El milagro de compartir

Hoy celebramos Corpus Christi, fiesta que se celebra desde 1264, instituida por el Papa Urbano IV, con la finalidad de celebrar la Eucaristía de un modo especial. Desde hacía muchos años circulaba la idea, como por ejemplo en Lieja, donde por iniciativa de la religiosa Juliana de Cornillon, comenzó a celebrarse en 1246. La decisión final fue muy influida por lo ocurrido el año anterior cuando, mientras un sacerdote celebraba la misa en la iglesia de la localidad de Bolsena en Italia, al romper la hostia consagrada brotó sangre, según cuenta la tradición. Este hecho, muy difundido y celebrado, dio un impulso definitivo al establecimiento de esta fiesta litúrgica. Desde entonces hasta hoy, en muchos lugares es una fiesta que convoca multitudes.
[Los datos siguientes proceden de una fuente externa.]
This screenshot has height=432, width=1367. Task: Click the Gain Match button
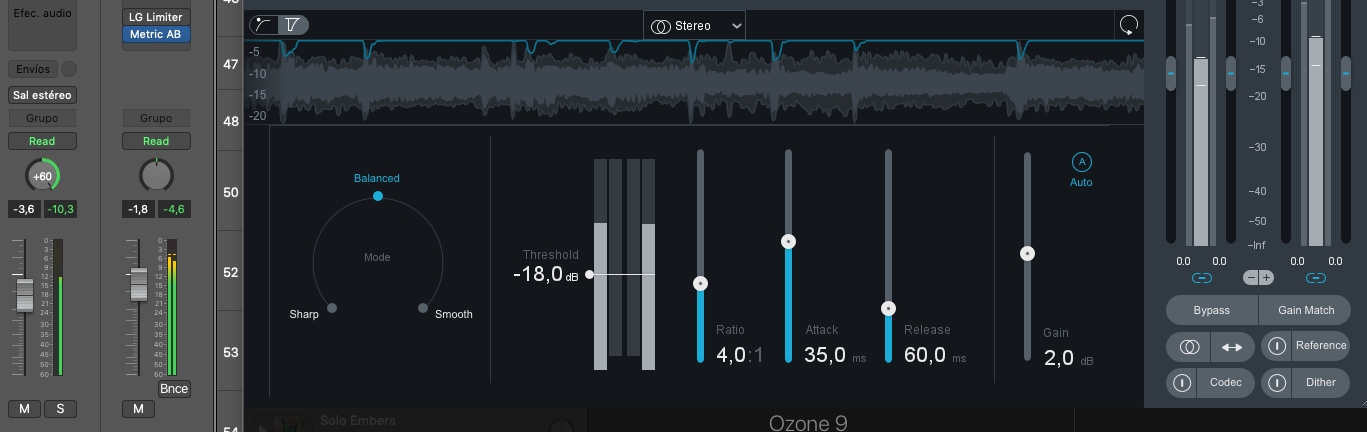(x=1306, y=310)
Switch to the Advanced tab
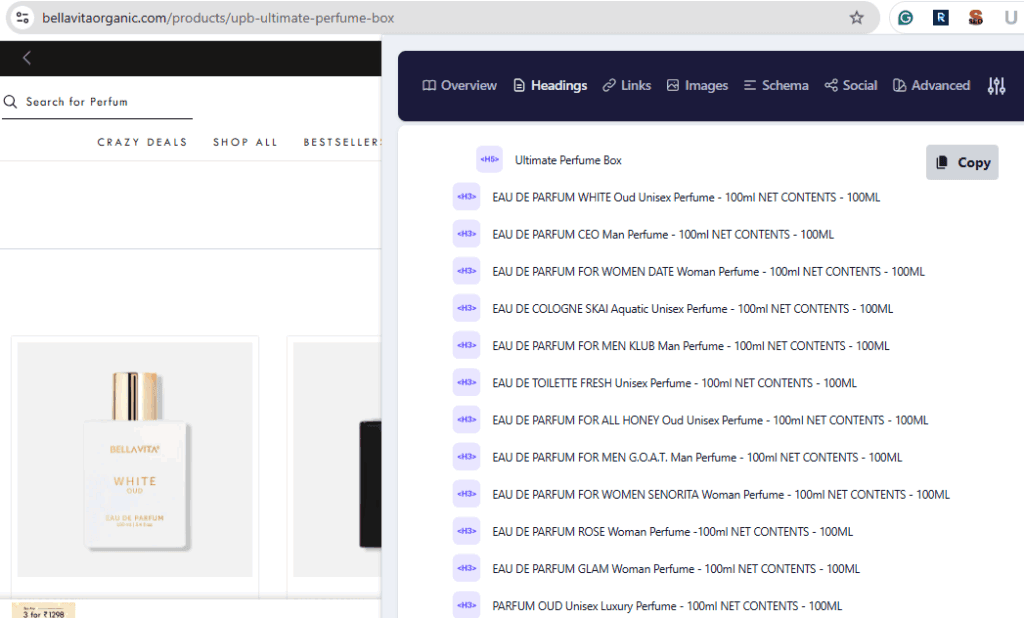The width and height of the screenshot is (1024, 618). 931,86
Sin embargo, a nosotros que vivimos en la cultura tardo moderna nos hace más sentido el acento que señaló Teilhard de Chardín: “No hay más que una misa y comunión. Estos actos diversos no son, sino puntos, diversamente centrales, en los que se divide y se fija para nuestra experiencia en el tiempo y en el espacio, la continuidad de un gesto único. En el fondo, sólo hay un acontecimiento que se desarrolla en el mundo: la Encarnación, realizada en cada uno por la Eucaristía. Todas las comuniones de una vida constituyen una sola comunión. Las comuniones de todos los seres humanos presentes, pasados y futuros constituyen una sola comunión”. Se trata de comer y beber el pan y el vino y ser alimentados por Jesús, su mensaje y gestos; de ser partícipes de esa comensalidad sagrada, que incluye a toda la humanidad y al universo entero en su sacramentalidad.
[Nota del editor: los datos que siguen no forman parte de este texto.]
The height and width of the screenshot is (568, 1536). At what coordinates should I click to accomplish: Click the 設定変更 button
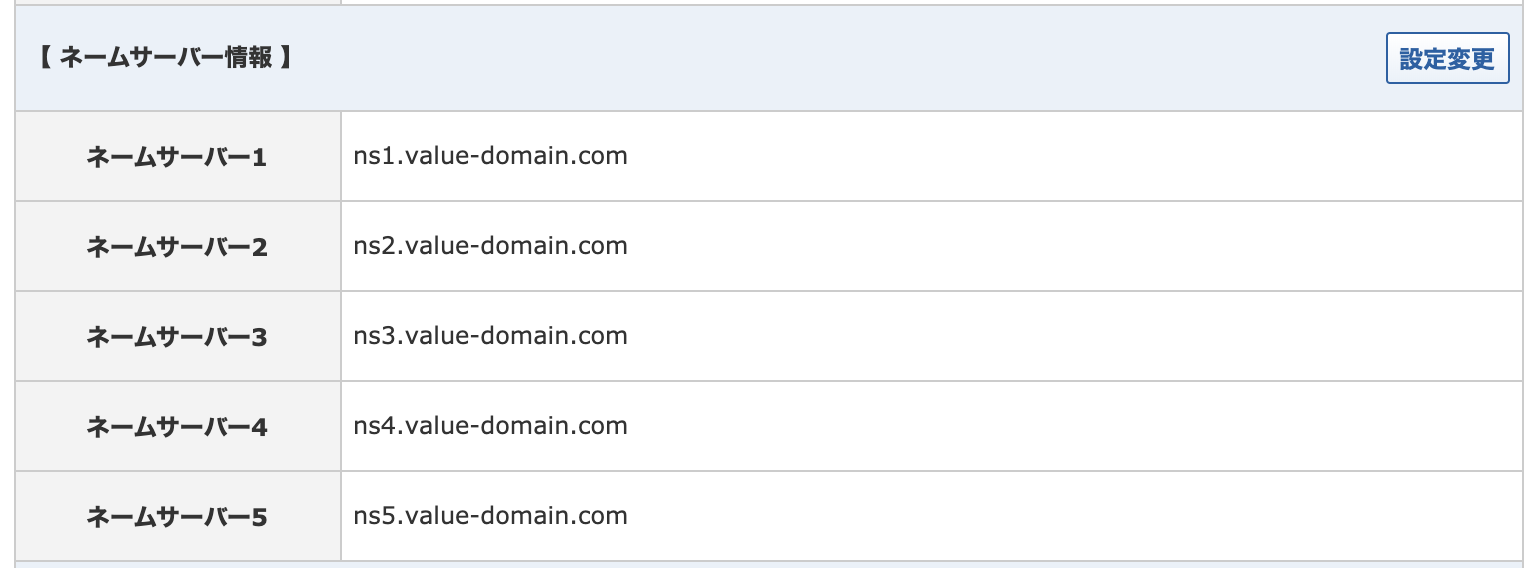tap(1447, 59)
Los símbolos del pan y el vino son complementarios, porque aluden a comer y beber. Sin embargo, son también contrastantes, porque tocan aspectos diferentes del mensaje cristiano. En su milagro más conocido, recordado en la lectura de hoy, Jesús multiplicó el pan, con lo cual alimentó a una gran multitud hambrienta. Entonces, comulgar con el pan del cuerpo de Jesús implica asociarse a la dignificación del trabajo que asegura el pan cotidiano, a la multiplicación de la justicia, que asegura el pan para todos, a la expansión de la fraternidad que extiende unos lazos creados en torno a la mesa en la que se comparte el pan; implica asociarse a la construcción cotidiana de la comunión universal. Es una alianza de amor compasivo y ética de la cordialidad; de celebrar en una mesa la revalidación de la universal familiaridad humana. Todas estas son las convocatorias del milagro de la multiplicación del pan y del cuerpo de Jesús convertido en ese pan que nos alimenta y nos hace familia.

La multiplicación del pan es un milagro de carácter cuantitativo. Por contraste, la transformación del agua en vino es un milagro de carácter cualitativo. No se trata de algo que se expande, sino de algo que se transforma. El tronco duro, torcido, leñoso y reseco de la vid es capaz de producir un fruto tierno, jugoso y dulce, un símbolo que nos habla de la abundancia de la vida que esconde lo que aparentemente está sin vida. El milagro de las Bodas de Caná, nos habla de la transformación de la culpa, el temor y la disciplina de purificación en vino de celebración, gratuidad y fiesta. El proceso de producción del vino consiste en hollejos que son aplastados y se rompen para derramar su jugo. Un símbolo que nos habla de la fecundidad del dolor transformado en amor; de que la vida se nutre de granos que son molidos para dar paso a algo nuevo. Esas son las convocatorias del milagro del agua convertida en vino y de la sangre de Jesús derramada y transformada en vida en abundancia.

La fiesta Corpus Christi es una invitación a multiplicar y a contemplar la sacramentalidad del pan y del vino para que, desde el altar de la consagración, se siga expandiendo su Presencia en la vida, la historia y el universo entero. ¡Amén!